(hooly-tech.com) – Des pirates informatiques anonymes ont divulgué les données personnelles de 1000 policiers biélorusses en représailles à la répression des manifestations de rue contre le président vétéran Alexander Loukachenko, alors que les manifestants se préparaient pour un autre rassemblement de masse dimanche.

PHOTO DE DOSSIER: Des personnes bloquées par des forces de l’ordre biélorusses se rassemblent lors d’un rassemblement de l’opposition pour protester contre la brutalité policière et pour rejeter les résultats de l’élection présidentielle à Minsk, en Biélorussie, le 19 septembre 2020. BelaPAN via REUTERS / File Photo

“Alors que les arrestations se poursuivent, nous continuerons à publier des données à grande échelle”, indique un communiqué diffusé par la chaîne d’information d’opposition Nexta Live sur l’application de messagerie Telegram. «Personne ne restera anonyme même sous une cagoule.»
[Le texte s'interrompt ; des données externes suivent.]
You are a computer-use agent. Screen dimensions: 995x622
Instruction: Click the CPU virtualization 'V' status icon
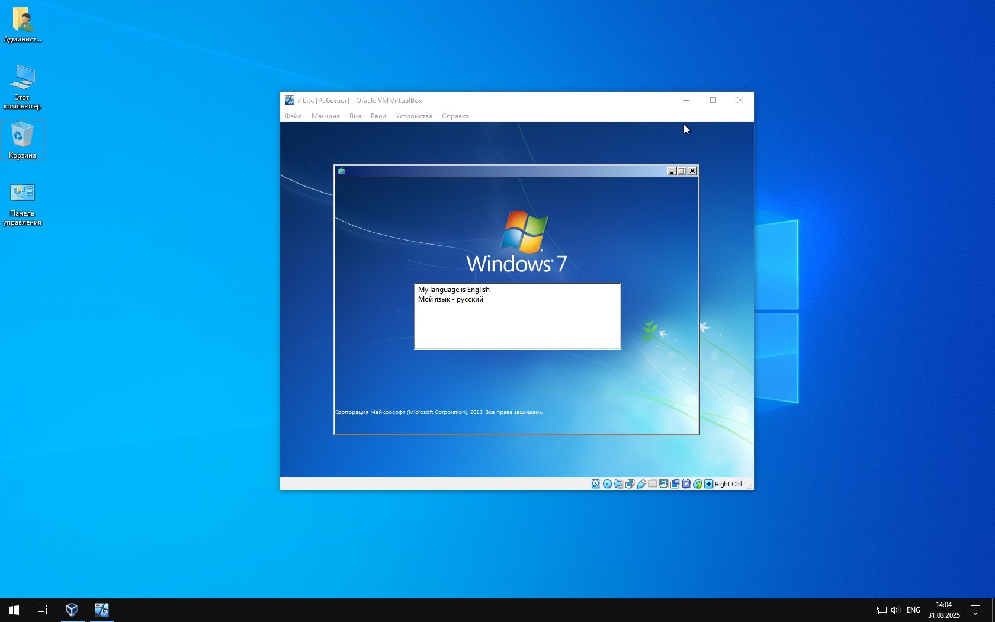[x=686, y=484]
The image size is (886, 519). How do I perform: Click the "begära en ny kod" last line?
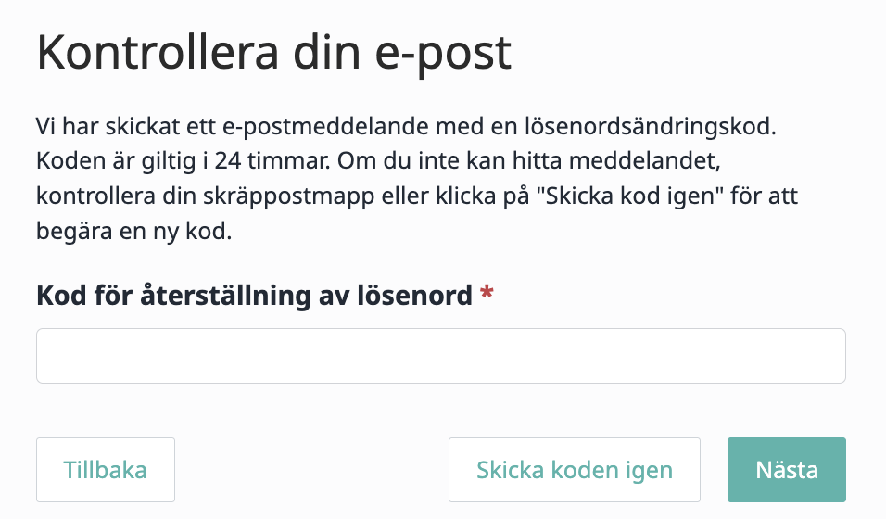pos(133,232)
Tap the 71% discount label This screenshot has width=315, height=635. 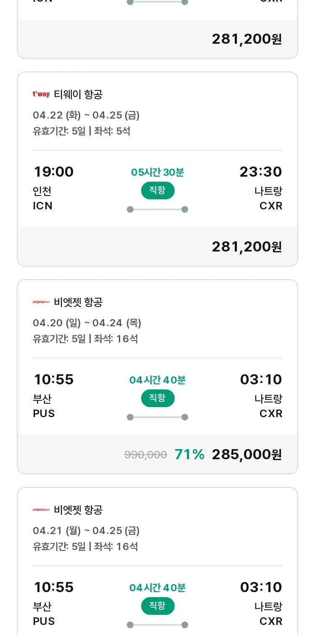pyautogui.click(x=189, y=455)
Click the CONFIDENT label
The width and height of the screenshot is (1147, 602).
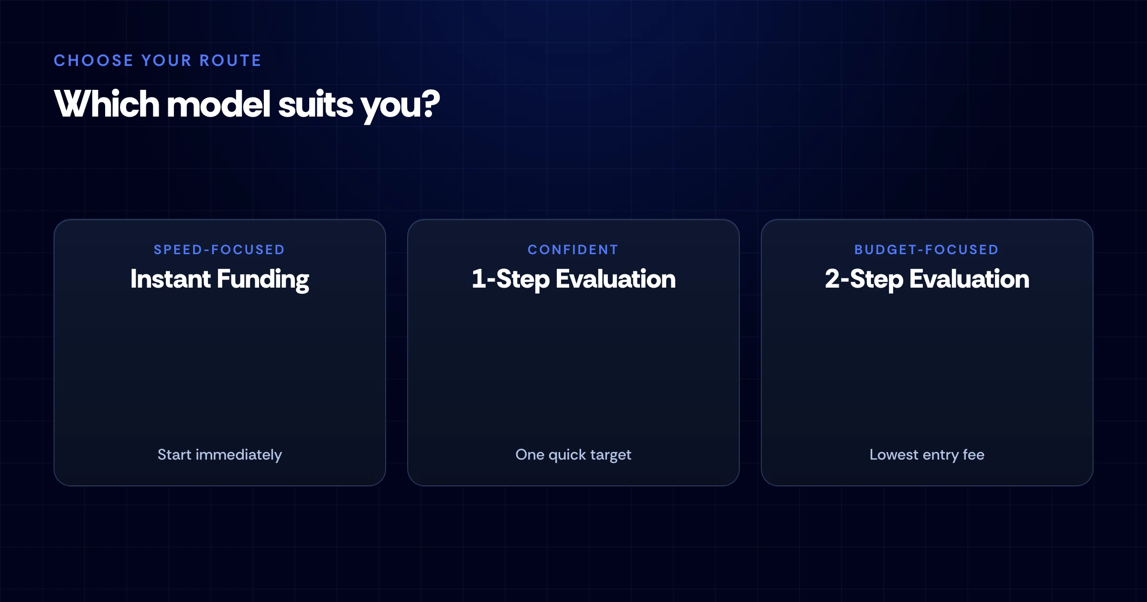(x=574, y=249)
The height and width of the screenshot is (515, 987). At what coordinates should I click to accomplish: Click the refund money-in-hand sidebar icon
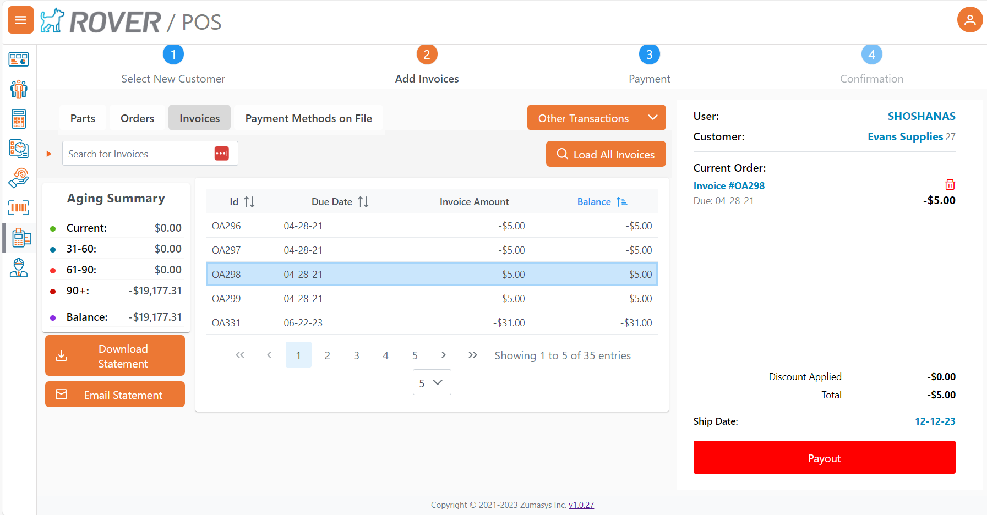[x=19, y=178]
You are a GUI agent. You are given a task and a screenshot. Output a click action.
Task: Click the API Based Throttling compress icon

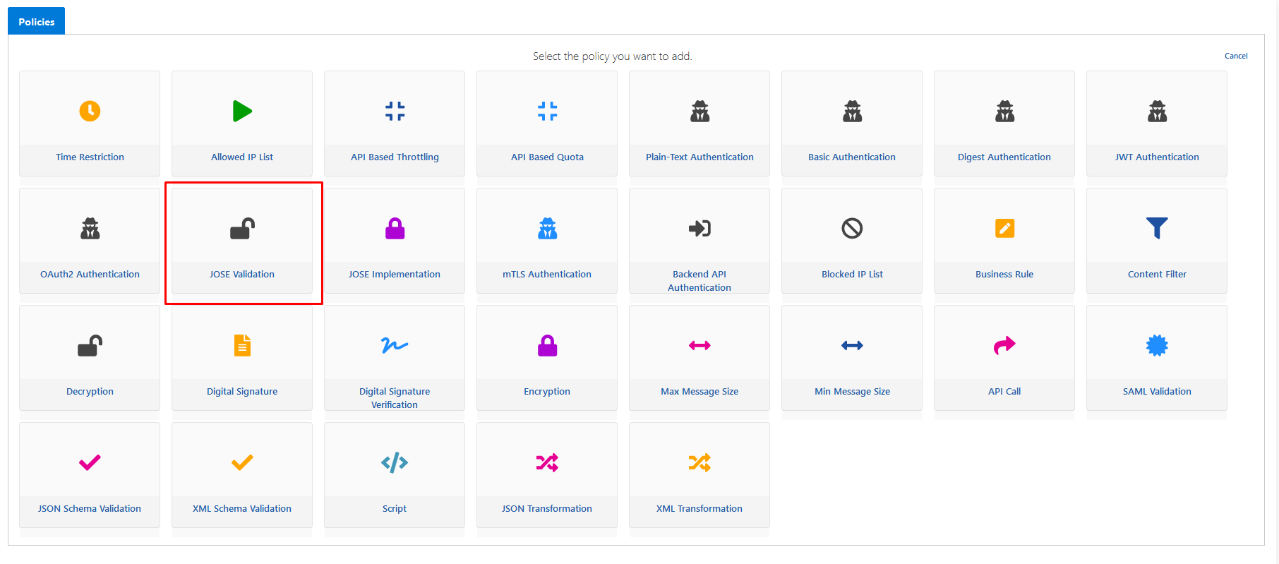[x=395, y=111]
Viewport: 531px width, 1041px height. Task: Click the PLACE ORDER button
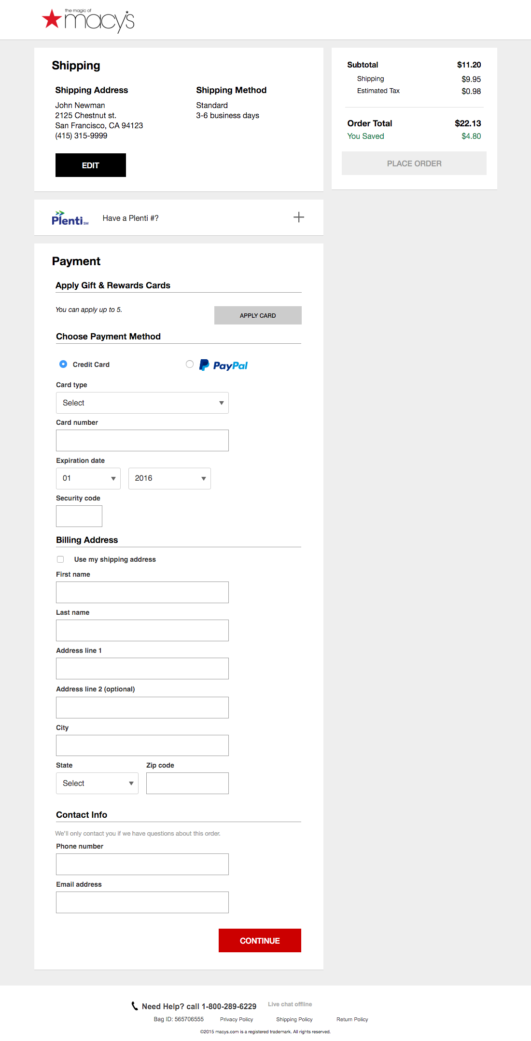pyautogui.click(x=414, y=163)
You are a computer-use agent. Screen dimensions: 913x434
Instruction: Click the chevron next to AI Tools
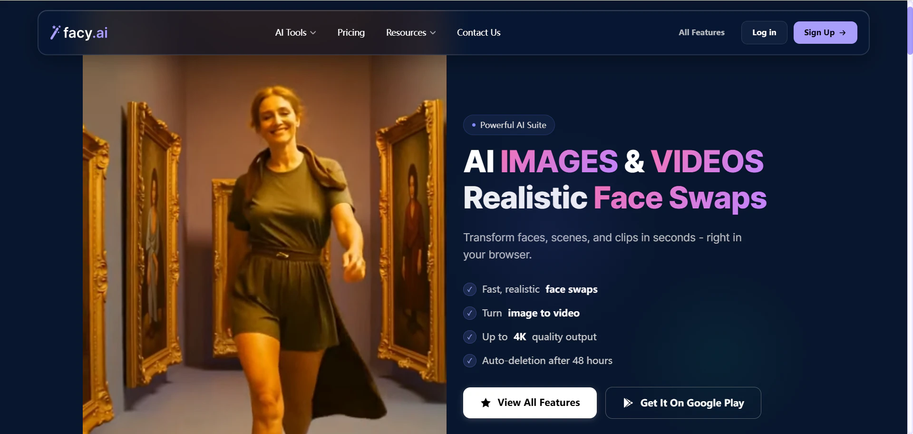click(312, 32)
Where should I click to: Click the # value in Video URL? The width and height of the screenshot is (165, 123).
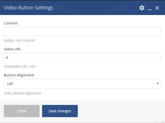(7, 58)
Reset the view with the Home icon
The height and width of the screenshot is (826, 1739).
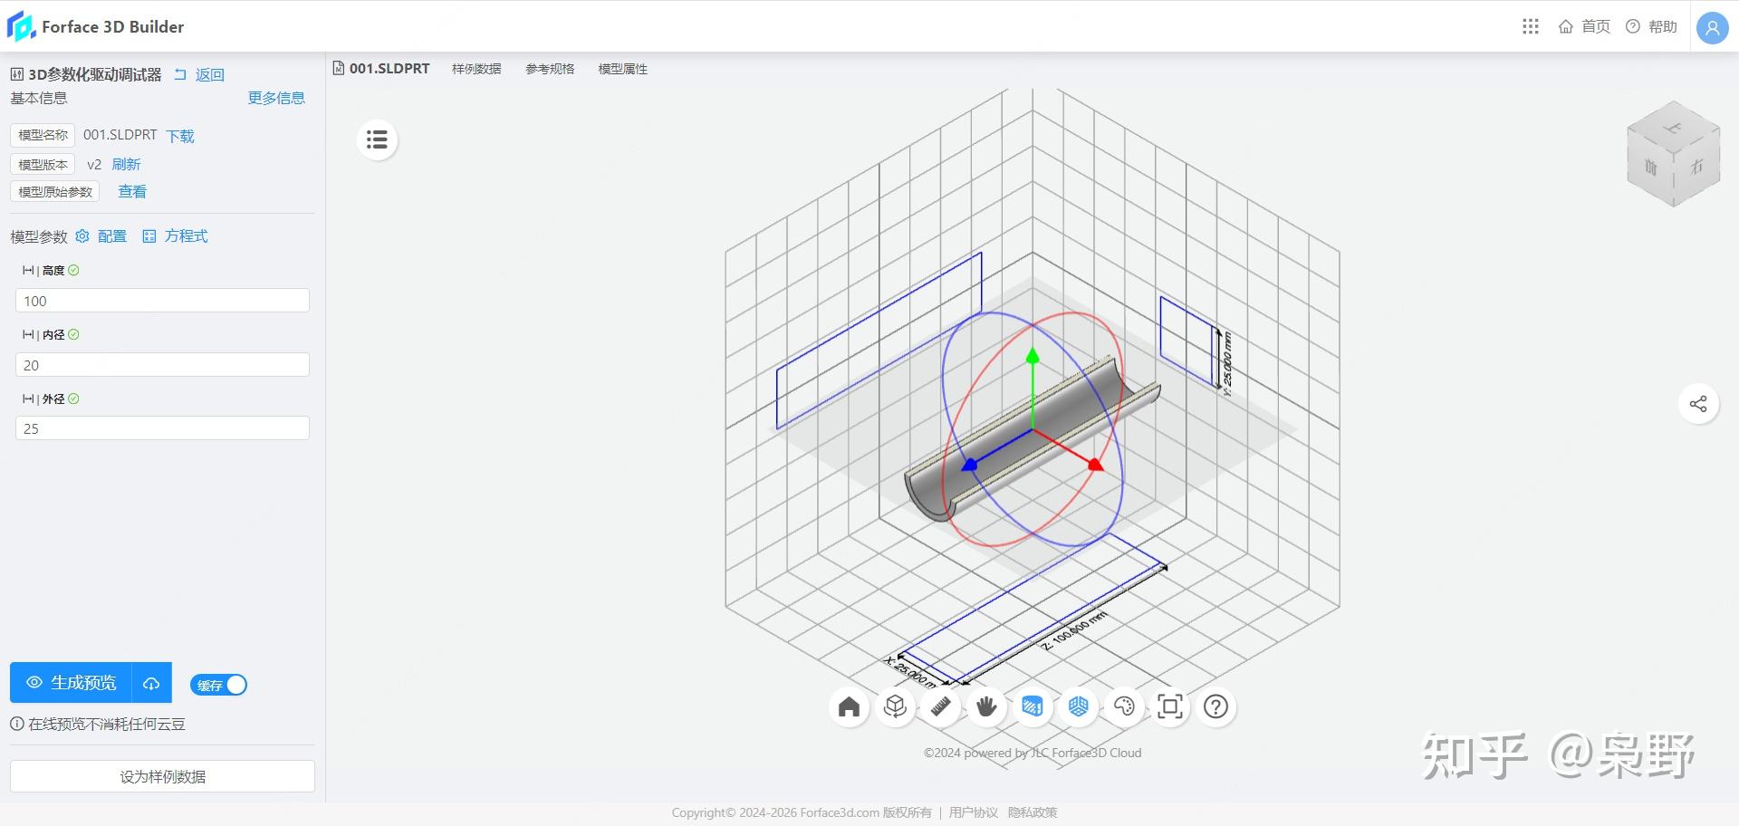849,707
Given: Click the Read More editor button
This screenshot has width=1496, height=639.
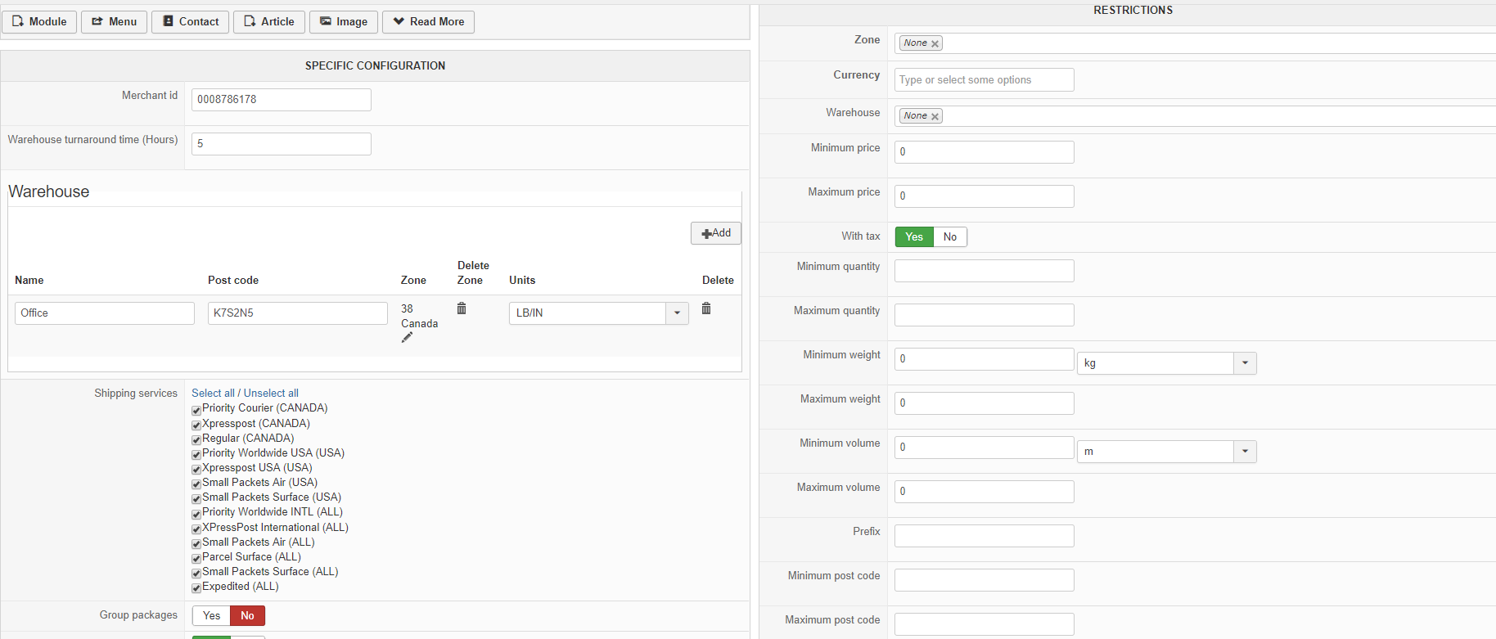Looking at the screenshot, I should click(428, 22).
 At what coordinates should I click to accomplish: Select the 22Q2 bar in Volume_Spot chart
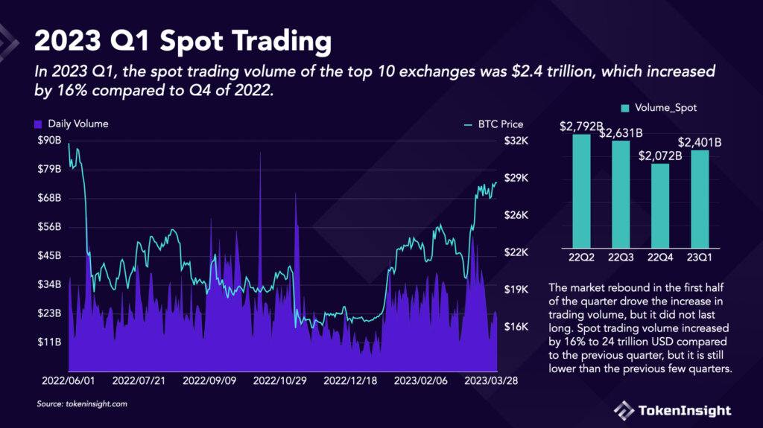(581, 191)
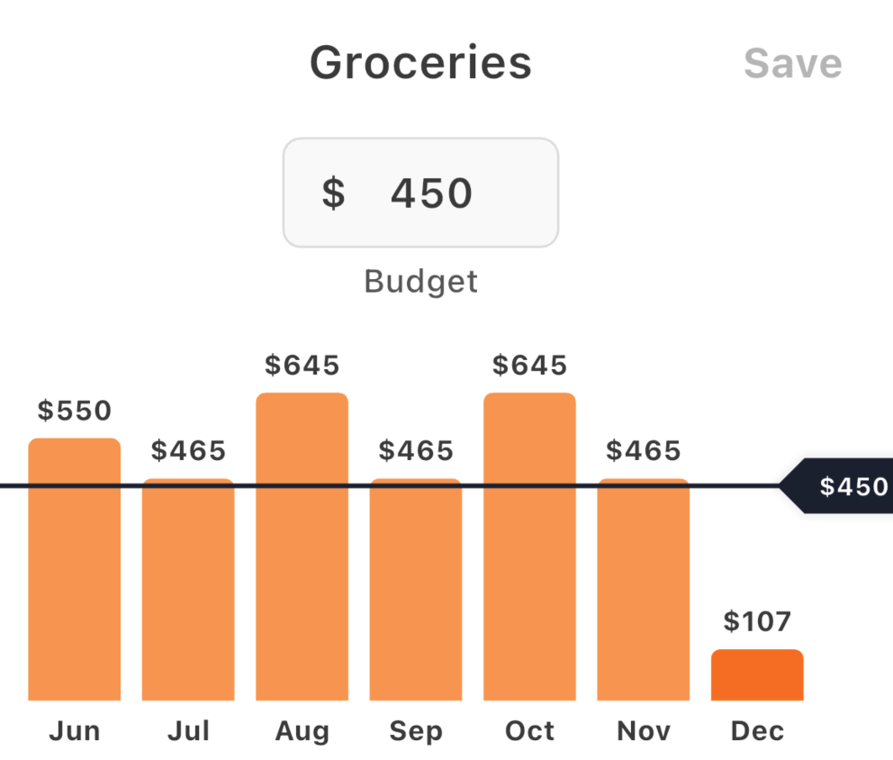Click the $550 label above June

pos(75,411)
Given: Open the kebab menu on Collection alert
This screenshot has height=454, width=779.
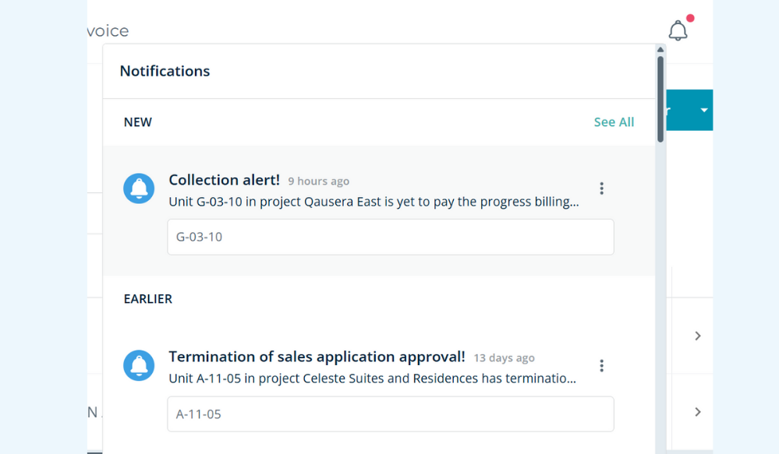Looking at the screenshot, I should (601, 188).
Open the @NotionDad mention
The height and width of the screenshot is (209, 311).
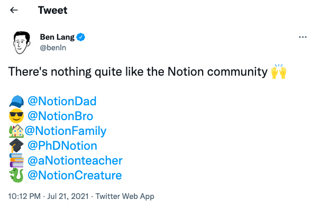click(x=62, y=101)
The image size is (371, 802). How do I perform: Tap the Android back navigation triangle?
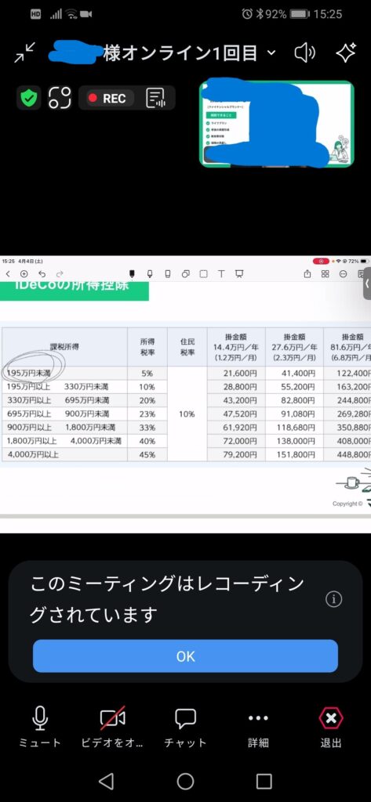(106, 781)
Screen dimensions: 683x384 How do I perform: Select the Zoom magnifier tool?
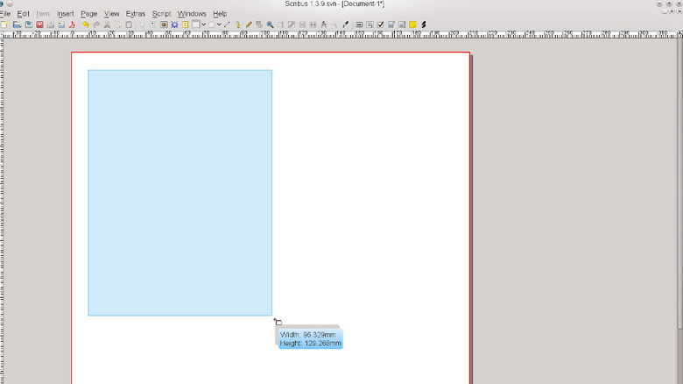(271, 25)
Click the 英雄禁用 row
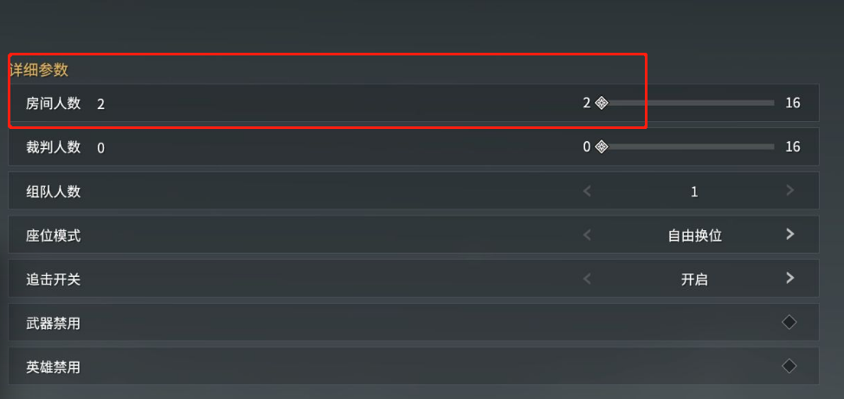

Le gouvernement a déclaré qu’il trouverait punir les responsables de la fuite des données, qui ont été largement diffusées sur les chaînes Telegram samedi soir.

«Les forces, moyens et technologies à la disposition des organes des affaires intérieures permettent d’identifier et de poursuivre en justice l’écrasante majorité des coupables de fuite de données personnelles sur Internet», a déclaré Olga Chemodanova, porte-parole du ministère de l’Intérieur.

La loyauté des forces de sécurité est cruciale pour la capacité de Loukachenko à s’accrocher au pouvoir après l’élection présidentielle du mois dernier, au cours de laquelle il a remporté une victoire écrasante, mais ses adversaires disent avoir été truqué pour donner un sixième mandat à l’ancien patron de la ferme collective soviétique.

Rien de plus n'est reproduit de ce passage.